(a) In the negotiation or determination of any settlement, the TCO shall not allow profit if it appears that the contractor would have incurred a loss had the entire contract been completed. The TCO shall negotiate or determine the amount of loss and make an adjustment in the amount of settlement as specified in paragraph (b) or (c) below . . . .The contractor faces two dilemmas where the government asserts that it would have suffered a loss had the contract been completed. First, the contractor is denied a profit on the costs incurred prior to termination. Second, the contractor will not even recover all of its costs, but instead the contractor will be forced to bear its portion of the loss. The philosophy behind this adjustment is that no contractor should be in a better position than it would have been had the contract been completed.
If the termination settlement is on a total cost basis, the total costs incurred on the contract are reduced by the percentage equal to the loss it would have realized on full completion. If the settlement is on an inventory basis, the loss percentage is applied only against the costs incurred on the terminated portion of the contract, exclusive of costs allocable to completed end items accepted by the government.
A contractor should remember the following points where the government attempts to apply the adjustment for loss formula:
- The government bears the burden of proving that the contractor would have suffered a loss if the contract were completed. Often, the government has a difficult time proving the loss would have occurred.
- The government must act in good faith when making the loss determination. A coerced settlement may not be upheld.
- Where the government is responsible for the cost increase, the adjustment for loss formula will not apply.
- The formula also does not apply where the contractor would have been excused from performing the contract because of the impossibility of performance.

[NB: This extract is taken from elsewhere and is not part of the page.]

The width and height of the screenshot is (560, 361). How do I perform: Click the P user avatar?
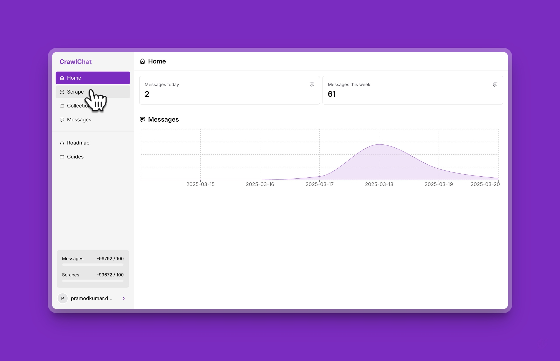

- The adjustment for loss should not apply where the contractor is entitled to an equitable adjustment in contract price which would take the contract out of a loss position.
In several of the above numbered instances, the importance of the changes clause becomes magnified. The various theories and principles which normally entitle the contractor to an equitable adjustment will also provide the basis for the contractor to prevent the government's successful implementation of the adjustment for loss formula.
It also is important for the contractor to keep in mind that the termination settlement may be limited by the total contract price. If the contractor's costs exceed that price, the contractor must consider the changes clause as a means to increase the price so as to avoid the application of the price ceiling.